With another home run, Austin Wells shows his prowess at the plate and helps the Yankees to victory

Most of the praise Austin Wells has received in his first month as a big-leaguer has come for his defense. But it was his bat that was his calling card through his rise to the Yankees, and it has started to get louder over the past week. Wells crushed a two-run home run off Blue Jays closer Jordan Romano in the ninth inning Tuesday night to lift the Yankees to a 2-0 win at Rogers Centre.

With his second home run in as many days — and third in his last five games — Wells provided the only source of offense in what had been a pitchers’ duel between Michael King and Kevin Gausman.

While the Yankees (80-77) are out of playoff contention, they at least for one night kept the Blue Jays (87-70) from inching closer to clinching their own postseason spot. Over his last eight games, Wells is now 8-for-29 with three home runs and three doubles after a quiet start to his big-league career at the plate. King turned in another solid start, one-hitting the Blue Jays across six shutout innings, though he tied a career-high with five walks. Gausman was even more dominant, tossing seven shutout innings while giving up three hits — including none through the first five innings.

The Yankees’ best chance to score off Gausman came in the seventh inning when a Giancarlo Stanton rocket double and an Isiah Kiner-Falefa single put runners on the corners with one out. Oswaldo Cabrera then put together a strong 10-pitch at-bat that ended with a chopper to shortstop Bo Bichette, who was playing a few steps closer than halfway on the dirt.

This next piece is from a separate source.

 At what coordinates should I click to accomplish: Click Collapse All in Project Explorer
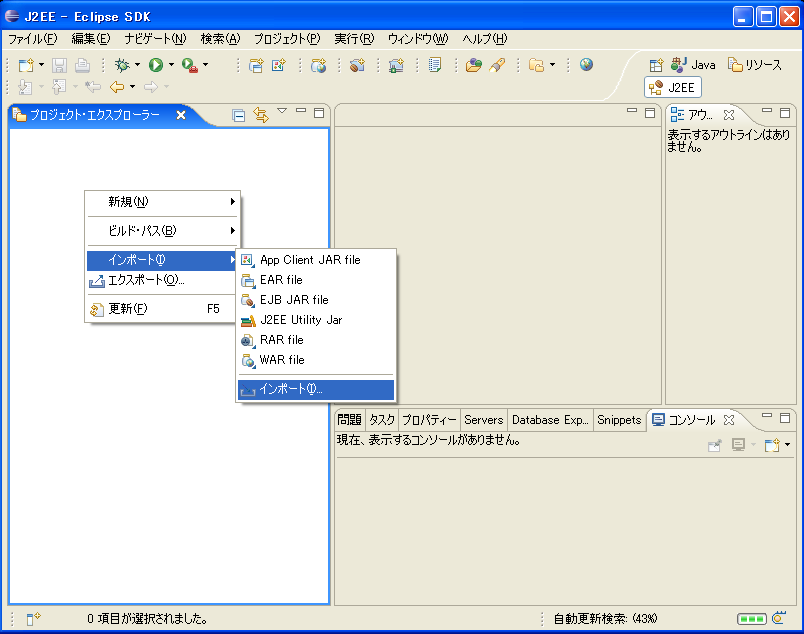click(239, 115)
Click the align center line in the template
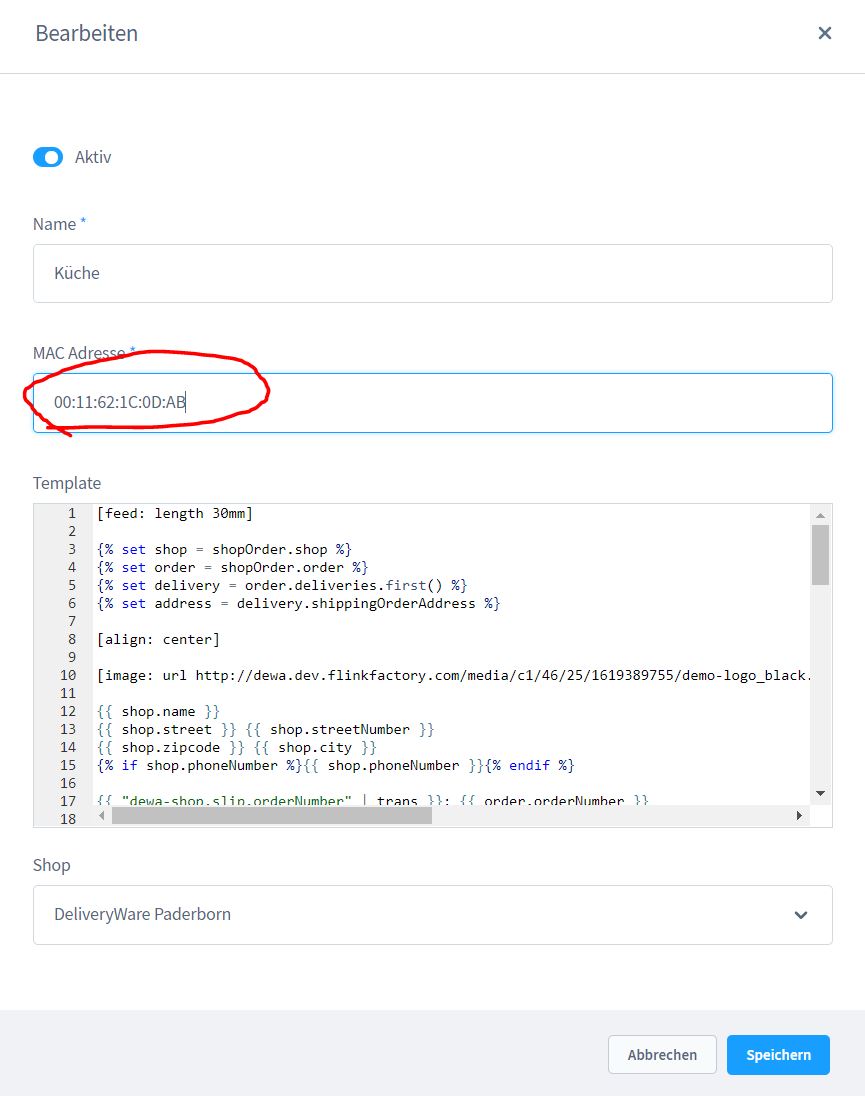The image size is (865, 1096). point(158,639)
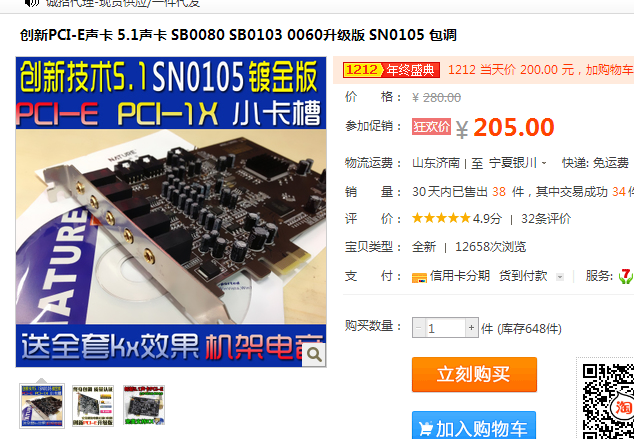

Stanton broke for home, but was thrown out even after Bichette had to wait on a hop and then threw a one-bouncer to the plate. Oswald Peraza, filling in at shortstop for Anthony Volpe, helped King out in the fifth inning with a tremendous play in the hole. Peraza cleanly backhanded the ground ball and then got off a strong throw to nail Alejandro Kirk in plenty of time at first.